RECORDS TO PROCESS section start
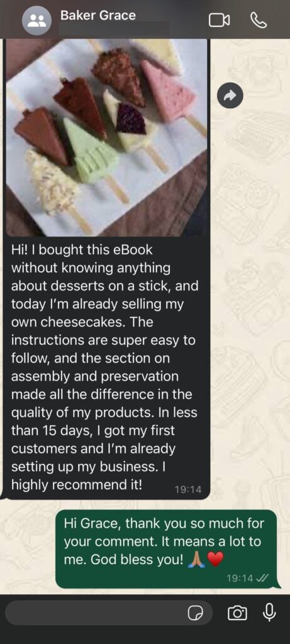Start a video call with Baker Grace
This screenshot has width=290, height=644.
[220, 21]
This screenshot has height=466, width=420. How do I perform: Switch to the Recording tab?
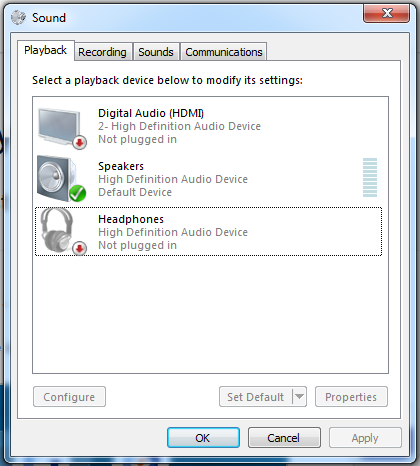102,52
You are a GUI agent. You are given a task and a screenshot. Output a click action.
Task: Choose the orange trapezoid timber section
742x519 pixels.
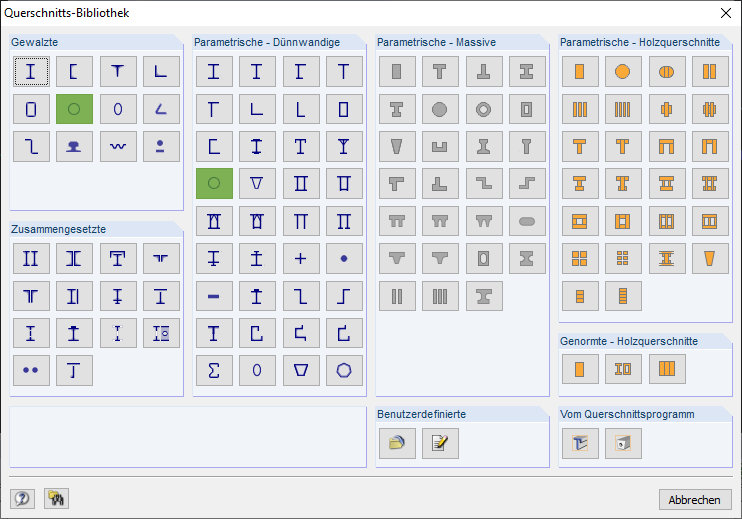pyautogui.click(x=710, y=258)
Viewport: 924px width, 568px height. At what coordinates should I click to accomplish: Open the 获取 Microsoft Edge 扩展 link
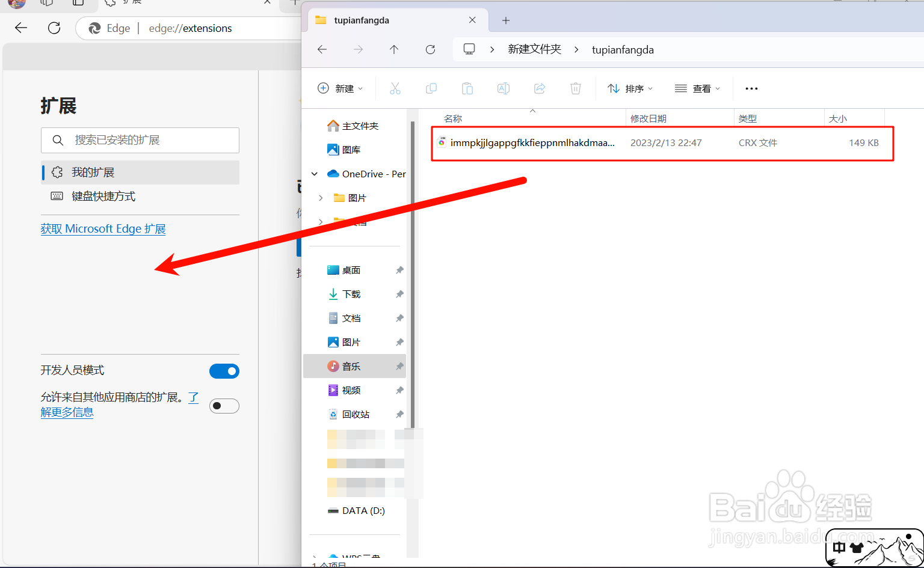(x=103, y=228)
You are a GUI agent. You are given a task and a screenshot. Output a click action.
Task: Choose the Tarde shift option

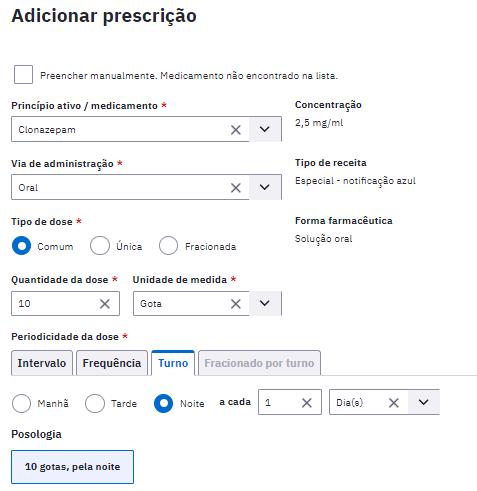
RECORDS TO PROCESS section end
• **THE TASK**
Starting at the line that contains "742x519 pixels.", restate every line through the end of the records exactly as written, but leave the pictures out.

• **ANSWER BELOW**
742x519 pixels.
pyautogui.click(x=710, y=258)
Viewport: 924px width, 568px height. At what coordinates should I click to accomplish: Open the 获取 Microsoft Edge 扩展 link
(x=103, y=228)
You are a GUI agent. You are given a task and a screenshot. Output a click action.
Task: Choose the Tarde shift option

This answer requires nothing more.